EPA Sees Limited Renewable Energy Growth under Waxman-Markey

Bad for renewables, bad for climate, bad for sustainability....
Are EPA and I wrong about the Climate Bill?

President Obama says the greenhouse-gas emissions cutting Waxman-Markey bill before Congress will "spark a clean energy transformation."

But according to a page 27 of the new analysis by the Environmental Protection Agency casts doubt on that claim.

...published Tuesday, the legislation, sponsored by Reps. Henry Waxman, a California Democrat, and Edward Markey, a Massachusetts Democrat, would actually result in slightly less new renewable energy generation capacity by the year 2020 than if the U.S. continued on a business-as-usual path with no emissions caps.

The bill also won't encourage a big switch to renewables, the analysis says...would reduce demand for new generation, including power from the wind, sun and biomass.  (Here's how that sounds in untranslated EPA-speak: "Allowances prices are not high enough to drive a significant amount of additional low or zero-carbon energy . . . in the shorter term.")

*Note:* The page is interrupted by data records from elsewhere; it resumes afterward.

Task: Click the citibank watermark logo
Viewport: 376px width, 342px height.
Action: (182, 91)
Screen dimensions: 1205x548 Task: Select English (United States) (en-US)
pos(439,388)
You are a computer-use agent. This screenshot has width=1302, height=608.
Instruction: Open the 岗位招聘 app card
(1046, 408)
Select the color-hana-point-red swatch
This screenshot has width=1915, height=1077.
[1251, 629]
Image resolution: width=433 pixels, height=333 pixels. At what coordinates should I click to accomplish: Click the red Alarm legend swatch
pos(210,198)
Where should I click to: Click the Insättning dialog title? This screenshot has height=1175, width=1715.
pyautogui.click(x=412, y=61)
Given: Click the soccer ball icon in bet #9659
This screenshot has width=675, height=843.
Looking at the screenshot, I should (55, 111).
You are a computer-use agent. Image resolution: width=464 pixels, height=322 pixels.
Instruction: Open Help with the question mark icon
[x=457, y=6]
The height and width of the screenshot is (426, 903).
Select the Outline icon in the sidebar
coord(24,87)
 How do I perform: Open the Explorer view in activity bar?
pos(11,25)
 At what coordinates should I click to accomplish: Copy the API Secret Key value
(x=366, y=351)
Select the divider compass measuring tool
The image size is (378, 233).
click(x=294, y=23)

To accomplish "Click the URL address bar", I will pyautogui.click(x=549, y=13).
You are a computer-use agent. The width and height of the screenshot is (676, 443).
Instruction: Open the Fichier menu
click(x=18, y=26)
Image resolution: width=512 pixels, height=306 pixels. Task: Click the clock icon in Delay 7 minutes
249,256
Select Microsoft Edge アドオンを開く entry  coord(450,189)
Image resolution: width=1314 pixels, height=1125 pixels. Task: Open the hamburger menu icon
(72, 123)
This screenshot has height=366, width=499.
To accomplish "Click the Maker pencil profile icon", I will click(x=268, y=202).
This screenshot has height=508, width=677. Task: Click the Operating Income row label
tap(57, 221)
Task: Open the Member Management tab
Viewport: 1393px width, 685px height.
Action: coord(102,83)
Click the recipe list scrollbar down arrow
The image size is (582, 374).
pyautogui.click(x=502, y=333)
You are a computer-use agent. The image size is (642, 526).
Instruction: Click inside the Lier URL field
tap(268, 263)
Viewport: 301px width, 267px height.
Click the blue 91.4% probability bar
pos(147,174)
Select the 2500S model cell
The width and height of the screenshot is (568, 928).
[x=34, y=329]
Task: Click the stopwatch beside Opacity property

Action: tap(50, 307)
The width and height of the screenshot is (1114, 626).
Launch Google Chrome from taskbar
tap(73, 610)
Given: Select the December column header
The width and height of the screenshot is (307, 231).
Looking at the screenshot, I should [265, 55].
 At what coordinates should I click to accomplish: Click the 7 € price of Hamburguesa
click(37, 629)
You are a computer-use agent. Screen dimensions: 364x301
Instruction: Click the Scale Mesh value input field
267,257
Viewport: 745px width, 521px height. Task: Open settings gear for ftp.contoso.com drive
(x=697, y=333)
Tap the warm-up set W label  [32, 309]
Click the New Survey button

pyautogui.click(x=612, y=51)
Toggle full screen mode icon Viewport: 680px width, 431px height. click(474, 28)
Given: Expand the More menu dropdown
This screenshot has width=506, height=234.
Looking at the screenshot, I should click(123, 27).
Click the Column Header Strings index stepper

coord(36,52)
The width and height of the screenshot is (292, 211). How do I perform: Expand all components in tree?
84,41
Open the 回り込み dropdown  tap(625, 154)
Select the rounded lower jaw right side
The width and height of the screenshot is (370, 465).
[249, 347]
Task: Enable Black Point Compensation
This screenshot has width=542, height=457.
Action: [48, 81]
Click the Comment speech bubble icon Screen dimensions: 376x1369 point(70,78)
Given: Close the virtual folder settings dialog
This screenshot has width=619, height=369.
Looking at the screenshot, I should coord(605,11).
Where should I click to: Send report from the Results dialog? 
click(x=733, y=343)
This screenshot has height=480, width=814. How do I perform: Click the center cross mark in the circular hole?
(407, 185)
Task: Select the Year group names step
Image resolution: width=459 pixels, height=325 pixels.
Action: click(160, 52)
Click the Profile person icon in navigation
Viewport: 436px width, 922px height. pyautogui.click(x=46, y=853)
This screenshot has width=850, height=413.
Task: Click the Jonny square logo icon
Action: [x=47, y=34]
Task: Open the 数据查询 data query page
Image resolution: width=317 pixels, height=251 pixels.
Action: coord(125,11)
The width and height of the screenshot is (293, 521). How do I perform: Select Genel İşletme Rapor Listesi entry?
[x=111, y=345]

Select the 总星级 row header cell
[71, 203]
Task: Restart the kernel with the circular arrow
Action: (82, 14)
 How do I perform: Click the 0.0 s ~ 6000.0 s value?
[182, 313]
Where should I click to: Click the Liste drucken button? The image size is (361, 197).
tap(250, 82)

This isn't quite consistent with White House talking points. On Tuesday, President Obama told reporters that the legislation before the House of Representatives "will create a set of incentives that will spur the development of new sources of energy, including wind, solar, and geothermal power," incentives that "will finally make clean energy the profitable kind of energy."

The EPA analysis indicates that the reductions will occur to a large degree because the legislation allows companies to meet their obligations by investing in offsets - activities that are supposed to avoid or reduce emissions but which occur in areas not directly regulated - including paying farmers to switch to no-till agriculture, or paying Brazilians to protect rainforests.

The analysis adds that the share nuclear and coal plants outfitted carbon-capture system - would rise "substantially" under the legislation.
But it indicates that total volume of new renewable generation capacity - meaning new solar, wind and geothermal power - would essentially remain flat or decline slightly compared with a business-as-usual scenario...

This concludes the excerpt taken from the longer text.